The intricate interplay between Clonal Hematopoiesis (CH) and the repercussions of cancer therapies has garnered significant research focus in recent years. Previously perceived as an age-related phenomenon, CH is now closely linked to inflammation (“Inflammaging”) and cancer, impacting leukemogenesis, cancer progression, and treatment responses. This review explores the complex interplay between CH and diverse cancer therapies, including chemotherapy, targeted treatments, radiation, stem cell transplants, CAR-T cell therapy, and immunotherapy, like immune checkpoint inhibitors. Notably, knowledge about post-chemotherapy CH mutation/acquisition has evolved from a de novo incident to more of a clonal selection process. Chemotherapy and radiation exposure, whether therapeutic or environmental, increases CH risk, particularly in genes like TP53 and PPM1D. Environmental toxins, especially in high-risk environments like post-disaster sites or space exploration, are associated with CH. CH affects clinical outcomes in stem cell transplant scenarios, including engraftment, survival, and t-MN development. The presence of CH also alters CAR-T cell therapy responses and impacts the efficacy and toxicity of immunotherapies. Furthermore, specific mutations like DNMT3A and TET2 thrive under inflammatory stress, influencing therapy outcomes and justifying the ongoing tailored interventions in clinical trials.
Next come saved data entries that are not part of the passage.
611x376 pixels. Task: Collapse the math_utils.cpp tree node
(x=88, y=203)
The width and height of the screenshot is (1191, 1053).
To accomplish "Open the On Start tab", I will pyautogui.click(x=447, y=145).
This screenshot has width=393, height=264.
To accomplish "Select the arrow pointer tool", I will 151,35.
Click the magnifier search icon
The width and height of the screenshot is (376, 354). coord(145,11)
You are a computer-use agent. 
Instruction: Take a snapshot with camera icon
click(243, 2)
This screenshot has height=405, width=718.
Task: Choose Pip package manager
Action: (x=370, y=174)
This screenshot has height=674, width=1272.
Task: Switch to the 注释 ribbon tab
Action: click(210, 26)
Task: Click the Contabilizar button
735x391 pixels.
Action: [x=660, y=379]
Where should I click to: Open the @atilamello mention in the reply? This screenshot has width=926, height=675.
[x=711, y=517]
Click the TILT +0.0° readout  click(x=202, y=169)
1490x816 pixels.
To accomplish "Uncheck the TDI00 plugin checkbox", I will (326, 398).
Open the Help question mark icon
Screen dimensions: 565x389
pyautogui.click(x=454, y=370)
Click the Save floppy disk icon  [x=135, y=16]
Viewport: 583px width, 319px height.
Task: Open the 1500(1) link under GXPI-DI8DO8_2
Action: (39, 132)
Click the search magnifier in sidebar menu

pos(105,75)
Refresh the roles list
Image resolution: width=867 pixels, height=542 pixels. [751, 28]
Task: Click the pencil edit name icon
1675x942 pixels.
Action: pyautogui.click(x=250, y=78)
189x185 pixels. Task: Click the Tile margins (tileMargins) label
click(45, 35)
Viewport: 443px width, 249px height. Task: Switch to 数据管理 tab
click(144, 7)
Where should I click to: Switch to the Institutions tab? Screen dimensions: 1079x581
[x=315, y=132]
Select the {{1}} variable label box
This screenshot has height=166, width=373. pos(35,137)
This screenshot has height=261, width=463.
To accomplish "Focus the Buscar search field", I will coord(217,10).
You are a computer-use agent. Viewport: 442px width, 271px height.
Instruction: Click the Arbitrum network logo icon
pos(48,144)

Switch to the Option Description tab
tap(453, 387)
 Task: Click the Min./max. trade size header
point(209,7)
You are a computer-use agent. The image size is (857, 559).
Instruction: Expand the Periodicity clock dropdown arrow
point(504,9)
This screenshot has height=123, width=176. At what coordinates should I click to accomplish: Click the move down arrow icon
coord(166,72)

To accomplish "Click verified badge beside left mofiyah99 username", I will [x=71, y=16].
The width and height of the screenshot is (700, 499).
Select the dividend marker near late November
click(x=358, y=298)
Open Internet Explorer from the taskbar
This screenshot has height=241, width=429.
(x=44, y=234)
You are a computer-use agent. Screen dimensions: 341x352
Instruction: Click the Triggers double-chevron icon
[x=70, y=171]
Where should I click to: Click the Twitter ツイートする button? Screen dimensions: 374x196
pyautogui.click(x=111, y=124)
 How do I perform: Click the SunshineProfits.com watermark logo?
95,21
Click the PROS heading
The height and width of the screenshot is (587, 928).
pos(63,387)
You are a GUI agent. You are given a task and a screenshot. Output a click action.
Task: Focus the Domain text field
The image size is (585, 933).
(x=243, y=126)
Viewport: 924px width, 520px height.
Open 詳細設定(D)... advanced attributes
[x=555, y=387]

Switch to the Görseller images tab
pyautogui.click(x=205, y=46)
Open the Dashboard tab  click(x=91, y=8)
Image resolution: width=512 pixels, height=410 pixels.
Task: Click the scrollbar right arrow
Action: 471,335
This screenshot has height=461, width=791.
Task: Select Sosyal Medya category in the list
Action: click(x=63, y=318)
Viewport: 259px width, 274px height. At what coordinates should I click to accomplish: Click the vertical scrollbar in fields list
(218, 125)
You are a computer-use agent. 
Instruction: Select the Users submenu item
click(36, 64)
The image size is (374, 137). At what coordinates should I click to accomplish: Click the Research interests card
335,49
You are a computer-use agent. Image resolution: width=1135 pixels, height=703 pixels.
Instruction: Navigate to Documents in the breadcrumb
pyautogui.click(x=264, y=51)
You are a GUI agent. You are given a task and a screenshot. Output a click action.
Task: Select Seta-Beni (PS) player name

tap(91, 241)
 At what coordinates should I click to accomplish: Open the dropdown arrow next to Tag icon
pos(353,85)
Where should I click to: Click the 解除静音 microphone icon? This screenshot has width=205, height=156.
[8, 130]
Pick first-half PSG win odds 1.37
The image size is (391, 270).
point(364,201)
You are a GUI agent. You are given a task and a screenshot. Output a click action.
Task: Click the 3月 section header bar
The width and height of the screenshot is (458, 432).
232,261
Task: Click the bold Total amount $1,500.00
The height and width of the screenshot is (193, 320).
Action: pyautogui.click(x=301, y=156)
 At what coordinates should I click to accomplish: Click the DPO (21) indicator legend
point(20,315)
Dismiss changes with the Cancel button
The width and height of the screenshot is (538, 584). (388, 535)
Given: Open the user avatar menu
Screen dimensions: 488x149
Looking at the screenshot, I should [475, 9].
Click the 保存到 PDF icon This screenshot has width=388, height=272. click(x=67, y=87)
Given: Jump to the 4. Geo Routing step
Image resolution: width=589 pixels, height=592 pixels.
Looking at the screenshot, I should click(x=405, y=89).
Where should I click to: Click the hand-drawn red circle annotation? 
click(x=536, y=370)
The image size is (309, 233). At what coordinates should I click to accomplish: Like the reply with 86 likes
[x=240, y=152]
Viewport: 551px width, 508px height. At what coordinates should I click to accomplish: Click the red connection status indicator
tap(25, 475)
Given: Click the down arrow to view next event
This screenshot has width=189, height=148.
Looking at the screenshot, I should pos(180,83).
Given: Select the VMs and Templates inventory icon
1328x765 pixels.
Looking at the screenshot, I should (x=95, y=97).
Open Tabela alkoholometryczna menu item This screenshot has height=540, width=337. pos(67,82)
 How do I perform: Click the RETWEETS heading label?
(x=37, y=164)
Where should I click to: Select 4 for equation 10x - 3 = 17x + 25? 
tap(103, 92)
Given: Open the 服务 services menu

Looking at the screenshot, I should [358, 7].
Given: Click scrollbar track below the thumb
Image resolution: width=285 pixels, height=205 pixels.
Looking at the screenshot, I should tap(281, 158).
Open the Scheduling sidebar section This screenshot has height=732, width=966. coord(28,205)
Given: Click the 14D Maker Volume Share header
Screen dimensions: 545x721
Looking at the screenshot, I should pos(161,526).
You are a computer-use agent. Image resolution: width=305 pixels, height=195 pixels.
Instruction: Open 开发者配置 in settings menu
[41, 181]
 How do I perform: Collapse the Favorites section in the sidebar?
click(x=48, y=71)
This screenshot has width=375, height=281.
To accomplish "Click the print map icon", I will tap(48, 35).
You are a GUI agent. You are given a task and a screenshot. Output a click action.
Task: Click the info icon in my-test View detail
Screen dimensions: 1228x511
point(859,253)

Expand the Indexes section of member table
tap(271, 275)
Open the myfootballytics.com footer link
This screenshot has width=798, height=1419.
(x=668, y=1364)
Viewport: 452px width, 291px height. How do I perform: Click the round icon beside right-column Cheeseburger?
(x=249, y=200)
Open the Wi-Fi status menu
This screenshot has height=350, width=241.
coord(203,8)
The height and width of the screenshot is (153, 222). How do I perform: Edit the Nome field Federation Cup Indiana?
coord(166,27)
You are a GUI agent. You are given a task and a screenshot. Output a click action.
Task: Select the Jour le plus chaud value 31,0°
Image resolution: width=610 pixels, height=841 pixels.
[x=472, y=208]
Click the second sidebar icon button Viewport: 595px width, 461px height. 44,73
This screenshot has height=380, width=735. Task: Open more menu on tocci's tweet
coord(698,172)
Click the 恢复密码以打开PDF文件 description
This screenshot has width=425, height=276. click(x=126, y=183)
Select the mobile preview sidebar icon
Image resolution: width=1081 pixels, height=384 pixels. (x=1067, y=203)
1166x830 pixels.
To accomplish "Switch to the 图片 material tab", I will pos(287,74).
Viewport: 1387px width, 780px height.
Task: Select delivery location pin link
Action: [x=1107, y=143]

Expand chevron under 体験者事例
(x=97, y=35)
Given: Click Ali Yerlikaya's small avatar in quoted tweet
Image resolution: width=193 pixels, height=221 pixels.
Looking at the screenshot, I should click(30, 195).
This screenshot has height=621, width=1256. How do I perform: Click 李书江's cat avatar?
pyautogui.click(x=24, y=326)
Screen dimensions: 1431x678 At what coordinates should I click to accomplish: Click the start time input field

This review underscores the critical need to integrate CH analysis into personalized medicine, enhancing risk assessments and refining treatment strategies. As we progress, multidisciplinary collaboration and comprehensive studies are imperative. Understanding CH's impact, especially concerning genotoxic stressors, will inform screening, surveillance, and early detection strategies, decreasing the risk of therapy-related myeloid neoplasms and revolutionizing cancer treatment paradigms.